*PROBLEM TO SOLVE*
Please reproduce the records exactly, leaving out any pictures.

*AVAILABLE DATA*
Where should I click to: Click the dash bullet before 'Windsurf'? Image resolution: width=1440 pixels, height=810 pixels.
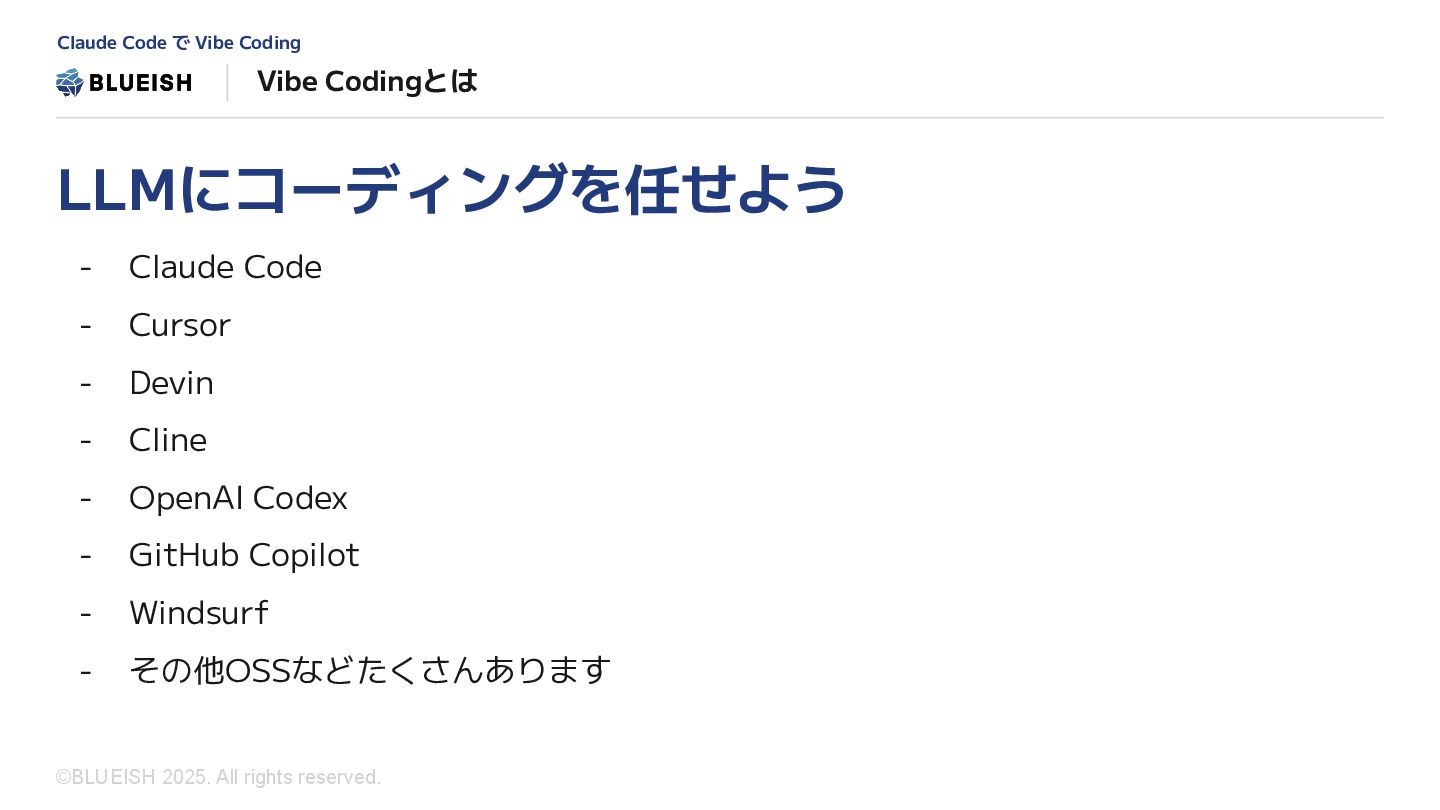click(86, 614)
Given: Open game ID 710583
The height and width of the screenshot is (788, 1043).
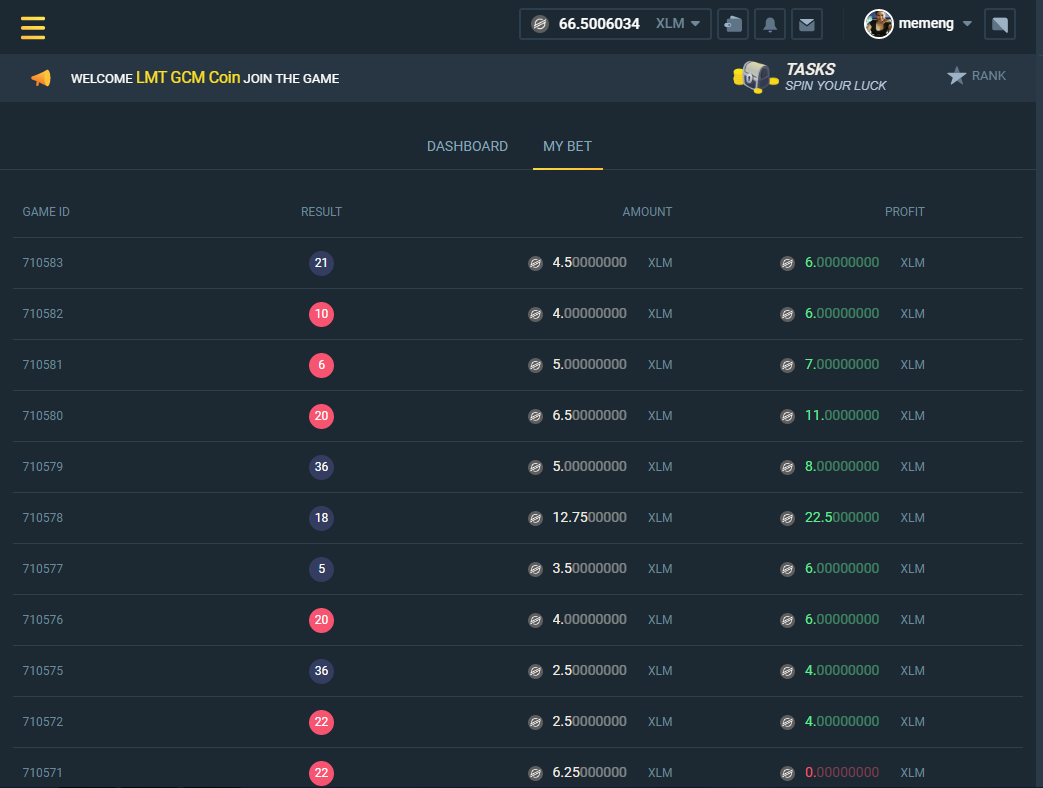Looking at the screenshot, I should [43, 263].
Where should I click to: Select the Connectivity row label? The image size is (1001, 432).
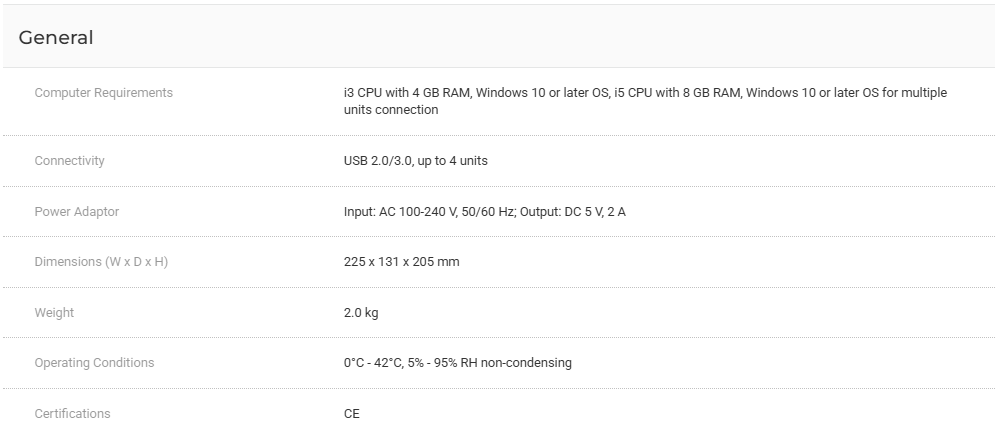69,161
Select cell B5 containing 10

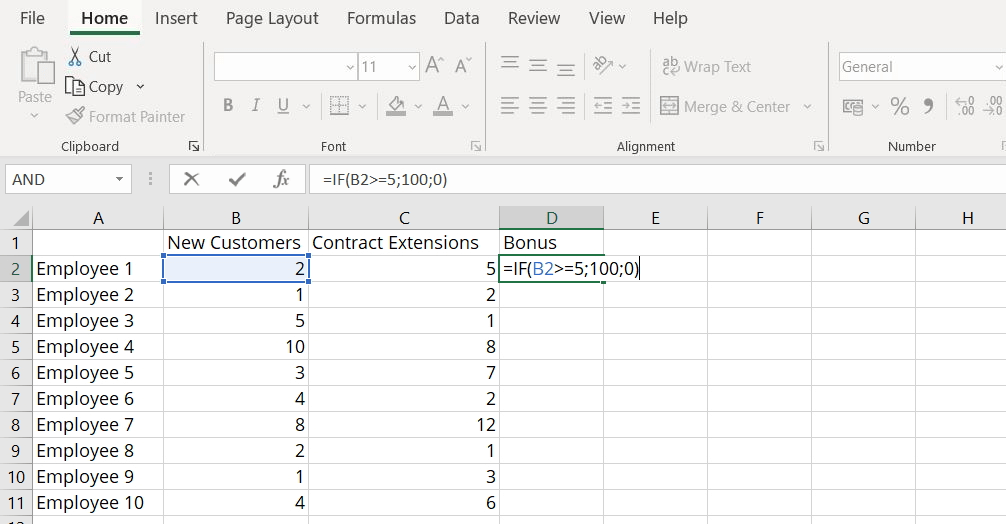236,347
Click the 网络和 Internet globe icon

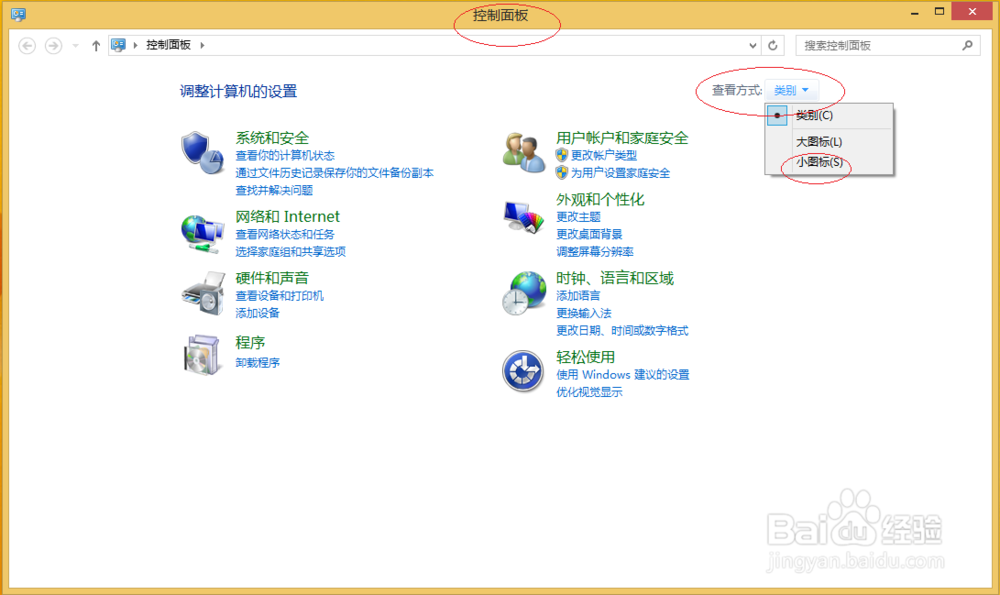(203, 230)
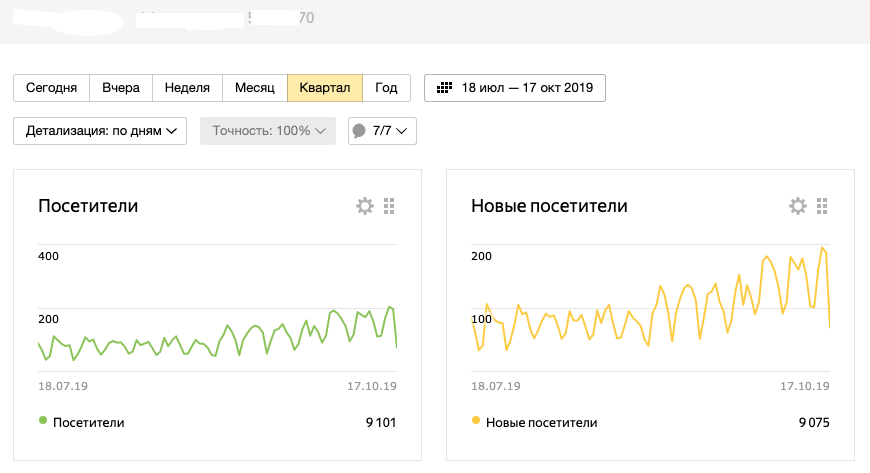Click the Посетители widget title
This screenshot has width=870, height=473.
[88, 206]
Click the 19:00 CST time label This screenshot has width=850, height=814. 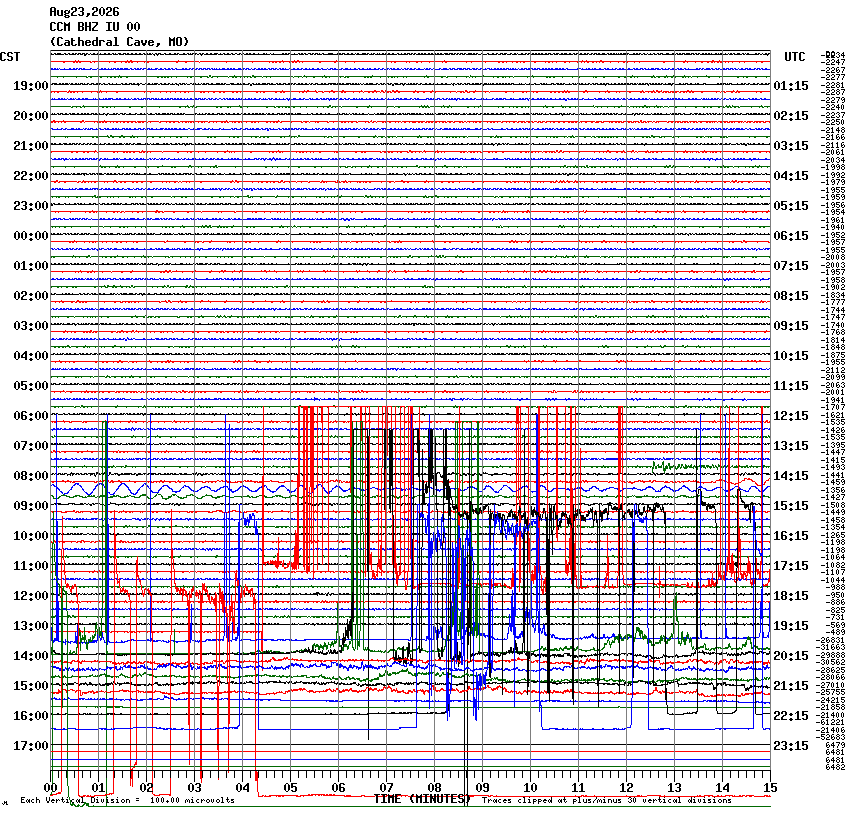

*WRITTEN ANSWER*
Where should I click to: Click the dash bullet before 'Windsurf'? Image resolution: width=1440 pixels, height=810 pixels.
click(86, 614)
Given: Open game ID 710583
The height and width of the screenshot is (788, 1043).
Looking at the screenshot, I should [43, 263].
Where should I click to: Select the Connectivity row label? The image size is (1001, 432).
69,161
Select cell B5 containing 10

236,347
Click the 网络和 Internet globe icon

(203, 230)
Click the Посетители widget title
This screenshot has width=870, height=473.
[88, 206]
Click the 19:00 CST time label This screenshot has width=850, height=814. 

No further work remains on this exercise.